After years of waiting, Ethereum has finally made a significant upgrade to the network, which is titled by some as the ‘Merge.’ The upgrade will completely transform how the Ethereum blockchain secures the network, mints new tokens, and verifies its transactions.
It’s known as proof-of-stake, and the method effectively cuts down Ethereum’s energy use by a whopping 99 percent. This comes as great news because for years, a major critique of cryptocurrency has been the energy that the mining process consumes.
Bitcoin Not Likely To Upgrade to Proof-of-Stake
While the second biggest crypto has made the leap, it’s not likely that top ranking cryptocurrency, Bitcoin, will follow in its footsteps. In fact, it seems as though Bitcoin will stick to the current method, which is proof-of-work.
The method involves using advanced computers to guess on the right number, which will verify a transaction and create a new token in the process. This is how the Bitcoin blockchain mines new coins.
Currently, guessing the right number takes computers more than a hundred sextillion tries. That’s one thousand million million million, or 1,000,000,000,000,000,000,000 tries.
By having miners do so much work, the network remains secure. That’s because it’s almost impossible for hackers to gain the necessary computing power to control the system.
Of course, this comes at a cost, as research indicates that Bitcoin mining used 75.4 terawatt hours of electric power in 2020. That’s more than all of Portugal or Austria.

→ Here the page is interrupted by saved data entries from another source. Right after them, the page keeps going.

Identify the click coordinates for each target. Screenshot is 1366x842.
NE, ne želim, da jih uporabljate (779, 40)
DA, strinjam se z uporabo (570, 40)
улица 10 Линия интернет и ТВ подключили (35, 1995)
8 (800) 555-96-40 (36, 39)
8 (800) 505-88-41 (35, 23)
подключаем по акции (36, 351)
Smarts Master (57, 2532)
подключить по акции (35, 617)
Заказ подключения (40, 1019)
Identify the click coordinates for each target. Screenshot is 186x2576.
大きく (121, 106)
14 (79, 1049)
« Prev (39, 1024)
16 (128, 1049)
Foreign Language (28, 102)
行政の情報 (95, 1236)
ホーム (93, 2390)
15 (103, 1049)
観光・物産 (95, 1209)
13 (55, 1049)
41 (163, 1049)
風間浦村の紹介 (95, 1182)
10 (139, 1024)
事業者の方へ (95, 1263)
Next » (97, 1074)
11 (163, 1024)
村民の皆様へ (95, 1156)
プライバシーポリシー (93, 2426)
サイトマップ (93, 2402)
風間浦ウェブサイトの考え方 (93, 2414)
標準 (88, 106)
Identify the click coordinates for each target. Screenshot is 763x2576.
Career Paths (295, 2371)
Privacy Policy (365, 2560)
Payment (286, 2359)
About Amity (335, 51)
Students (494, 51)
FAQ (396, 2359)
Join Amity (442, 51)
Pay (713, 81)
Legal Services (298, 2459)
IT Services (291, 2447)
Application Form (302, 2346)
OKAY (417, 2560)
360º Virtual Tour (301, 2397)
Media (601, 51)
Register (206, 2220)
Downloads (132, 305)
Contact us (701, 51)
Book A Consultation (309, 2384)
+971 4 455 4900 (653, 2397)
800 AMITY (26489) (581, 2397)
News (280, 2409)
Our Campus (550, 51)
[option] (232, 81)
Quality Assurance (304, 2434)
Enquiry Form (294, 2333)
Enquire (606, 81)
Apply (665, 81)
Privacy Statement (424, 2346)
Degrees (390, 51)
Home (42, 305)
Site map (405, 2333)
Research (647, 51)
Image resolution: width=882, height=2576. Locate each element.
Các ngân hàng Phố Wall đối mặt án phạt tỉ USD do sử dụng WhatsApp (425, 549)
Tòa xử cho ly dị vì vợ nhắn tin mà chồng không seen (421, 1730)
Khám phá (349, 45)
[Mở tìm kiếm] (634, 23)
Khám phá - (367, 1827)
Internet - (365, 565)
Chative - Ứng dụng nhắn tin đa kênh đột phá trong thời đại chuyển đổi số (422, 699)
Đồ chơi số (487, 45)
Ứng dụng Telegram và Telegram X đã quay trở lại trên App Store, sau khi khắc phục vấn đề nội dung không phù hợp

Ethereum Network Swaps Out Miners For Validators
Although the Ethereum network previously used the proof-of-work system, it recently switched out its miners to introduce validators.
Rather than participating in a massive guessing game that involves significant amounts of computational power, validators will verify new transactions. By doing so, they will earn Ethereum tokens as a reward.
Of course, that brings the question of security and how the network will remain safe from bad actors. The new system maintains integrity by having validators make a security deposit. This way, they’re staking a specific number of Ethereum tokens to the network.
So if a validator tries to hack into the network, their deposit will be eliminated. Proponents of Ethereum explain that such a penalty will prevent validators from acting maliciously.
Bitcoin’s Energy Use Creates Problems for The Network
While Bitcoin fans prefer proof-of-work as a more secure option, the significant energy costs amid the global climate crisis is creating problems for the network.
As a way to tackle this issue, some Bitcoin miners are making the switch to renewable energy to power their computers and data centers.
Meanwhile, others are claiming that the network’s use of energy is an asset, because it will help in investing in the country’s outdated energy grid.